Age 2–5 years - Management of acute asthma in children in general practice

This content is from the BTS/SIGN British guideline on the management of asthma (SIGN 158), 2019.

Assess and record asthma severity

Moderate asthma

  • SpO2 ≥92%
  • Able to talk
  • Heart rate ≤140/min
  • Respiratory rate ≤40/min.

Acute severe asthma

  • SpO2 <92%
  • Too breathless to talk
  • Heart rate >140/min
  • Respiratory rate >40/min
  • Use of accessory neck muscles.

Life-threatening asthma

SpO2<92% plus any of:

  • Silent chest
  • Poor respiratory effort
  • Agitation
  • Confusion
  • Cyanosis.

 

NB: If a patient has signs and symptoms across categories, always treat according to their most severe features.

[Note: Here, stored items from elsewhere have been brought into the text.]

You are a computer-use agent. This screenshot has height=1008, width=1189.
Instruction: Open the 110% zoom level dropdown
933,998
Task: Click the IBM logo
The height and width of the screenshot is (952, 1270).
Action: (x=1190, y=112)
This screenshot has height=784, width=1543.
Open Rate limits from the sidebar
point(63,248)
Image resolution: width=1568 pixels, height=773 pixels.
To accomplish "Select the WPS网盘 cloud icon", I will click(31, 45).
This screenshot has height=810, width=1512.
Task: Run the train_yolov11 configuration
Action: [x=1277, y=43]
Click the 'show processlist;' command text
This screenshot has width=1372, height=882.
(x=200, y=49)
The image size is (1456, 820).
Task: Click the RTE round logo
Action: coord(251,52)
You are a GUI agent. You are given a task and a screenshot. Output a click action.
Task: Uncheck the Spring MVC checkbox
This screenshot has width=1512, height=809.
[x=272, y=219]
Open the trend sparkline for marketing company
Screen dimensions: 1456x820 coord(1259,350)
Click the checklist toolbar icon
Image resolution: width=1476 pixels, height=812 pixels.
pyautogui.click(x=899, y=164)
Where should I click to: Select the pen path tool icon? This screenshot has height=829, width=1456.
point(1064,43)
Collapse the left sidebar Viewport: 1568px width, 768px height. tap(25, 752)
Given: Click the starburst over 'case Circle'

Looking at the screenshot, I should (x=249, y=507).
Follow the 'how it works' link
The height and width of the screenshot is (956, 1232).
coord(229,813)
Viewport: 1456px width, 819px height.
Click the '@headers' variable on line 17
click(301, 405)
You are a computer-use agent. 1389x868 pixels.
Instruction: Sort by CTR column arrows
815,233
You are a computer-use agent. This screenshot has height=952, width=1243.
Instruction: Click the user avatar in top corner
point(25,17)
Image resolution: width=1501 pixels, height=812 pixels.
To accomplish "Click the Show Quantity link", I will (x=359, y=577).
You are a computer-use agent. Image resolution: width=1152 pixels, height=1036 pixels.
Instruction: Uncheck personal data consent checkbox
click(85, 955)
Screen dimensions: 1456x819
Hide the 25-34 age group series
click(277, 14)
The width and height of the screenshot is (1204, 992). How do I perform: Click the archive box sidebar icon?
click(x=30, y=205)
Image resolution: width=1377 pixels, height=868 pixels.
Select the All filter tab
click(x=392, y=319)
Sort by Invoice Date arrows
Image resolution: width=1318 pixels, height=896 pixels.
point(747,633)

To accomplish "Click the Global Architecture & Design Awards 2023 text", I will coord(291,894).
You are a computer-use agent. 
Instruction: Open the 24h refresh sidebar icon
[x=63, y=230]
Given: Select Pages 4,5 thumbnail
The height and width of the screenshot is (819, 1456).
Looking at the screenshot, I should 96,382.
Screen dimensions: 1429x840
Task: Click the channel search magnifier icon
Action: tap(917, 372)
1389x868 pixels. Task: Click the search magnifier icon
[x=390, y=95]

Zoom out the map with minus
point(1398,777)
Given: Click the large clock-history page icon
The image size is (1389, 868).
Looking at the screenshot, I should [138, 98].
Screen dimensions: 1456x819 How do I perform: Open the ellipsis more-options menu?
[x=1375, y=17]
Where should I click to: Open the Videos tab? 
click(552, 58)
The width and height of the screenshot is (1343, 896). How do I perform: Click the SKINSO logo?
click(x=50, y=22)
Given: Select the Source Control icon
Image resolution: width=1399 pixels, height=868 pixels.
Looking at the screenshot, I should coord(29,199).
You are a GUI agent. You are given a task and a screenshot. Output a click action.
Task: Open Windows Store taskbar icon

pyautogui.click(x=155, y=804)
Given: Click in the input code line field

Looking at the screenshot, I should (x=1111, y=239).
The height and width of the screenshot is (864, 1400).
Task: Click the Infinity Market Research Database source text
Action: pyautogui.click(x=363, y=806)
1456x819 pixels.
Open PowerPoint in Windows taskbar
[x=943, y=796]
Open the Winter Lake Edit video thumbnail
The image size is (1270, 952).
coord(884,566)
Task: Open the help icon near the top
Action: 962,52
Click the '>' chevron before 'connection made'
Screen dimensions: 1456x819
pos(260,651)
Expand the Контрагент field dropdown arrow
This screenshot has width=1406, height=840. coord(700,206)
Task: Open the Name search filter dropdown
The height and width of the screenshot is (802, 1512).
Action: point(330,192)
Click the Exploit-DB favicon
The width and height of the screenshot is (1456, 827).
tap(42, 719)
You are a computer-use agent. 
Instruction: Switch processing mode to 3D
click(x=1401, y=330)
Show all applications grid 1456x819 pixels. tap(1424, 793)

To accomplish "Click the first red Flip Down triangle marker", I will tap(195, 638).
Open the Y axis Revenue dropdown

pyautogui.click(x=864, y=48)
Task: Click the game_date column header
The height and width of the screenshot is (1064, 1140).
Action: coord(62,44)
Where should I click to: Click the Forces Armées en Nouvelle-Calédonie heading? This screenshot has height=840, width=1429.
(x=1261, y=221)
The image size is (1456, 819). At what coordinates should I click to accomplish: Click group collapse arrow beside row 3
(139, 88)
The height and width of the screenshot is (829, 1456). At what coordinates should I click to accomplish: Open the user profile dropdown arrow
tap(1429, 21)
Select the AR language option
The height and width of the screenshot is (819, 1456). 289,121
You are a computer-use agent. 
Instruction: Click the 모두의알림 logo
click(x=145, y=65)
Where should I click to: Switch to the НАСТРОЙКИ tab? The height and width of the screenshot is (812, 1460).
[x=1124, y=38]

Lower threshold for admission if:

  • Attack in late afternoon or at night
  • Recent hospital admission or previous severe attack
  • Concern over social circumstances or ability to cope at home

 

       

Moderate asthma

  • β2 bronchodilator:
    • via spacer ± facemask*
  • Consider oral prednisolone 20mg.

If poor response, arrange admission.

* β2 bronchodilator via spacer given one puff at a time, inhaled separately using tidal breathing; according to response, give another puff every 60 seconds up to a maximum of 10 puffs

Acute severe asthma

  • Oxygen via facemask to maintain SpO2 94–98% if available
  • β2 bronchodilator
    • via nebuliser (preferably oxygen-driven), salbutamol 2.5mg
    • or, if nebuliser not available, via spacer*
  • Oral prednisolone 20mg.

Assess response to treatment 15 mins after β2 bronchodilator.

If poor response, repeat β2 bronchodilator and arrange admission.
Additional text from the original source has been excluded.